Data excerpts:
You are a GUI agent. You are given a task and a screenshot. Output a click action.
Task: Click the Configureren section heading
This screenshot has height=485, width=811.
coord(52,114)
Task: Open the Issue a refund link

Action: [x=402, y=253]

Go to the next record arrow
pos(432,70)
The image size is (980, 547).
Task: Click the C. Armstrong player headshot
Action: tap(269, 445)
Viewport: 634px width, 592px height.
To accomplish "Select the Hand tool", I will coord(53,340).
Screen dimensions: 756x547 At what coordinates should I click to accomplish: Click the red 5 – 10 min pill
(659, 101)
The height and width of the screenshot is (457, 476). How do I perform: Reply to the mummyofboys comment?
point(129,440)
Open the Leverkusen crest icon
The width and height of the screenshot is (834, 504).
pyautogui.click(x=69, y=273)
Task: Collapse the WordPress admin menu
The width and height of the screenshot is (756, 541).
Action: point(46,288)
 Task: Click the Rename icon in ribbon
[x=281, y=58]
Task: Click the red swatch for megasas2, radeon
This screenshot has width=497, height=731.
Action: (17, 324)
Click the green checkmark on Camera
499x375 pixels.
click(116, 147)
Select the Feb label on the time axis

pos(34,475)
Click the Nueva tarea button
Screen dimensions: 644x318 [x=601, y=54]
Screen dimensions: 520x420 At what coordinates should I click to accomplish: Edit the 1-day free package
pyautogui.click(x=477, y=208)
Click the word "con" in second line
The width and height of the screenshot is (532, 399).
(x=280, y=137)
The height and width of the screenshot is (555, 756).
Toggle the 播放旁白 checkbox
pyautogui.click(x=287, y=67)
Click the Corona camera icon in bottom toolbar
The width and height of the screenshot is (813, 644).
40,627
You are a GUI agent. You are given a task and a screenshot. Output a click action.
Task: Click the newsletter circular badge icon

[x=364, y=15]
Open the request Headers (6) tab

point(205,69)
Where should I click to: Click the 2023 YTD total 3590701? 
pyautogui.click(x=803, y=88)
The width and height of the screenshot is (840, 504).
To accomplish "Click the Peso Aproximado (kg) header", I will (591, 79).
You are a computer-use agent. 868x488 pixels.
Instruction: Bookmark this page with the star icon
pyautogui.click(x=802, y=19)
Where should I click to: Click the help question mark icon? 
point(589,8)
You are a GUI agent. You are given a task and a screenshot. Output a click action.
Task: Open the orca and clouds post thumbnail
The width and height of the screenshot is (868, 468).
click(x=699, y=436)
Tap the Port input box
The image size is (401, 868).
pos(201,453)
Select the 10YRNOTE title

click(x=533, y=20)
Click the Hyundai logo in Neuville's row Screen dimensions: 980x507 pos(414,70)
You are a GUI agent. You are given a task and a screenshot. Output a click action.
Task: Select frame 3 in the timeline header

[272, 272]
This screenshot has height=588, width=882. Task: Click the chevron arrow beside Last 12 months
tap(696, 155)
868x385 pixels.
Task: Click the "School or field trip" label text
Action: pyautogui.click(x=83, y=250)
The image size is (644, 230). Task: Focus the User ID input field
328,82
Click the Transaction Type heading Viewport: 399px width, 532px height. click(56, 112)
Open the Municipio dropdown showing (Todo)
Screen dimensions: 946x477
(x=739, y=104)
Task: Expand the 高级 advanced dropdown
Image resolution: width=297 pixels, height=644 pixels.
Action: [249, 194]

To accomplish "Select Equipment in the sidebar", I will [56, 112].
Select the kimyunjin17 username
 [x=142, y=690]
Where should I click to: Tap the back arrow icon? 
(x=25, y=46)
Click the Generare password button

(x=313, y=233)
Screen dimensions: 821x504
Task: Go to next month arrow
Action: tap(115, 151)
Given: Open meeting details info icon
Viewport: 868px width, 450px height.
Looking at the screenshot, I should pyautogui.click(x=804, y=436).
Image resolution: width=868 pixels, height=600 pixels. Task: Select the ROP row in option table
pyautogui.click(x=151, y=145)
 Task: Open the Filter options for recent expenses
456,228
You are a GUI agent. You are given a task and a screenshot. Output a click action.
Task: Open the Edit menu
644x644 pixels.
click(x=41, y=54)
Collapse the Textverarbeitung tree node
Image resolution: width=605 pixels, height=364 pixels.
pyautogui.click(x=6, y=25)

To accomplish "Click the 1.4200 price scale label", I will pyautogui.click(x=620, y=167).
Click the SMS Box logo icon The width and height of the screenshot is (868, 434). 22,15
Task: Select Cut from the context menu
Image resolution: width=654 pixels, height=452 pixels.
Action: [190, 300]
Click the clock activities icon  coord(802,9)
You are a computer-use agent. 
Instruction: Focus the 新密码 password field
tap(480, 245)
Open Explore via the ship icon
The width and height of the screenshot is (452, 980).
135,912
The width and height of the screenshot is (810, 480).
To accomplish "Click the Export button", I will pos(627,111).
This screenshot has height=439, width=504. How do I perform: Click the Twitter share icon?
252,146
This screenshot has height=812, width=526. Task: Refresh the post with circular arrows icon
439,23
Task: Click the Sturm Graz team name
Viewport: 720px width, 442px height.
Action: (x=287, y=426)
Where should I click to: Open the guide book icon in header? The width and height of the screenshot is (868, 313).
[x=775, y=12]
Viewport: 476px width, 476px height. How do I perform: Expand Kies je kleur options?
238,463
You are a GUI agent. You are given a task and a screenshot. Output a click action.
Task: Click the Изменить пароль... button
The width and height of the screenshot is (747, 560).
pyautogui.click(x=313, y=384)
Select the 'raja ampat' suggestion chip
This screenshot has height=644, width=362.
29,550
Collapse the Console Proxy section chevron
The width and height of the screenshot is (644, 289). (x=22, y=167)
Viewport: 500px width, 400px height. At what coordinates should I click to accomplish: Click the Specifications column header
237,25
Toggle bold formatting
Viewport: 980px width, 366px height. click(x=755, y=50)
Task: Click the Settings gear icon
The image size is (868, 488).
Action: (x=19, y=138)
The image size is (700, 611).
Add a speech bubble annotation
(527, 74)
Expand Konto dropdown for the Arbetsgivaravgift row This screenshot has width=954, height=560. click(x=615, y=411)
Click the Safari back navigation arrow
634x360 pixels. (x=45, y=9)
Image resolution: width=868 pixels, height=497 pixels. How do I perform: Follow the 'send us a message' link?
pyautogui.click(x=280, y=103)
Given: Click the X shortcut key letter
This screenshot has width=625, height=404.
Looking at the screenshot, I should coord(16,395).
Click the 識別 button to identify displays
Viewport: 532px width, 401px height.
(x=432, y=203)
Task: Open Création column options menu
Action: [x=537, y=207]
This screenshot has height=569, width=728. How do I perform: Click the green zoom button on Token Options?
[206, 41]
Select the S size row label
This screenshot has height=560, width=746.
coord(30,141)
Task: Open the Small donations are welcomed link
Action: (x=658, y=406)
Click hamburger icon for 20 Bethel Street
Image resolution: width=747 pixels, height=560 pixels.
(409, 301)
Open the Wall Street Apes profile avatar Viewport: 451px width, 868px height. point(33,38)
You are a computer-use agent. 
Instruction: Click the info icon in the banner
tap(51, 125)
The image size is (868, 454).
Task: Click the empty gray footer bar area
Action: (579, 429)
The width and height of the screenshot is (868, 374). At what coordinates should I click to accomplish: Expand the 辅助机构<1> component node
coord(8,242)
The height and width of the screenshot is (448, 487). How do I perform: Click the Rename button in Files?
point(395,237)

§ Task prompt
Show me all lines in the records that contain "logo".

§ Your response
Click the Hyundai logo in Neuville's row Screen dimensions: 980x507 pos(414,70)
Click the SMS Box logo icon The width and height of the screenshot is (868, 434). 22,15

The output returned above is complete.